(RxWiki News) Traditional cigarette smoking has been dropping among US teens for years. But there might be a new trend to consider — e-cigarettes.
A new study found that the use of e-cigarettes (e-cigs) is now more common than traditional cigarettes among US high schoolers.
"As one of the newest smoking-type products in recent years, e-cigarettes have made rapid inroads into the lives of American adolescents," said Richard Miech, one of the study's senior authors, in a news release from the University of Michigan.
Electronic cigarettes, or e-cigs, are battery-operated, cigarette-sized devices. They heat a nicotine solution to produce vapor the user inhales, versus the tobacco smoke produced by a traditional cigarette. While e-cigs do not contain tobacco, they do usually contain nicotine. Nicotine is the primary addictive chemical in tobacco.
According to the University of Michigan, the liquids in e-cigs are not regulated, so their exact contents may vary. The products often contain flavors, some of which might be very attractive to young teens, the university noted.
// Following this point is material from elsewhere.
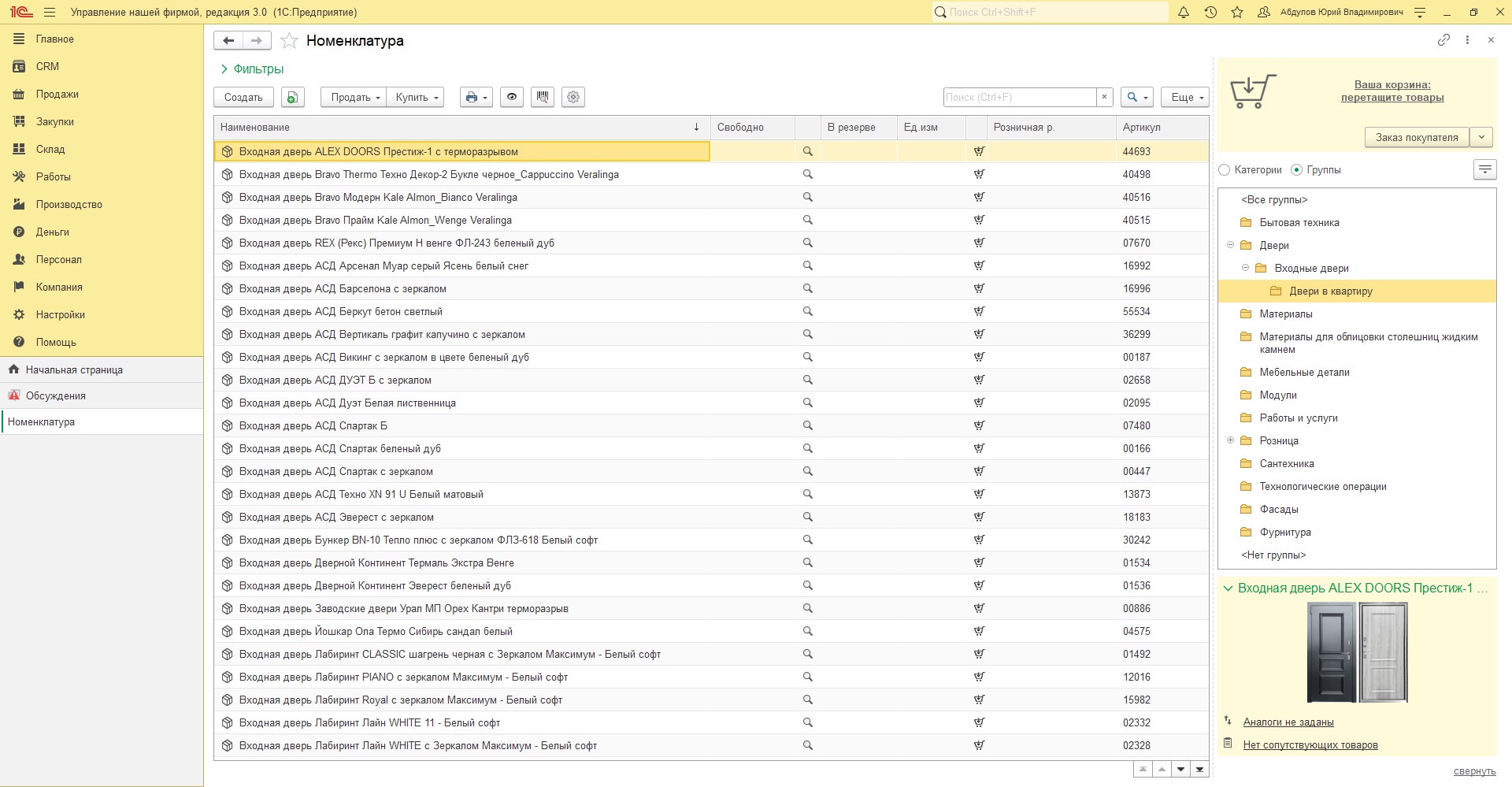This screenshot has width=1512, height=787.
Task: Click the Заказ покупателя button
Action: pos(1417,137)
This new data came from the University of Michigan's Monitoring the Future study, an ongoing annual survey of US teens. In 2014, the study involved 41,551 eighth, 10th and 12th grade students from 377 US schools.
The 2014 survey included questions about whether the students had used a tobacco cigarette or an e-cig during the past 30 days. Results showed that e-cigs had become more common than traditional cigarettes among the students.
Four percent of eighth graders reported using a traditional cigarette in the past 30 days, while 8.7 percent used an e-cig. Among 10th graders, 7.2 percent reported using a traditional cigarette, while 16.2 percent used an e-cig. Among 12th graders, 13.6 percent used a traditional cigarette, while 17.1 percent used an e-cig.
These results suggested that, while e-cig use was more common among all high school students, it was more than twice as common as traditional cigarette use among eighth and 10th graders.
Much is still to be learned about these new products, and about potential health risks, Dr. Miech and team noted. This study found that many teens saw e-cigs as much less dangerous to health than traditional cigarettes. Current research cannot confirm whether e-cigs are truly safer.
Further research is needed to better understand e-cigs' health effects and their use among teens, Dr. Miech and team said.
This data was released Dec. 16 by the University of Michigan. The complete findings will be published in January.
The authors had not disclosed any funding sources or conflicts of interest at the time of publication.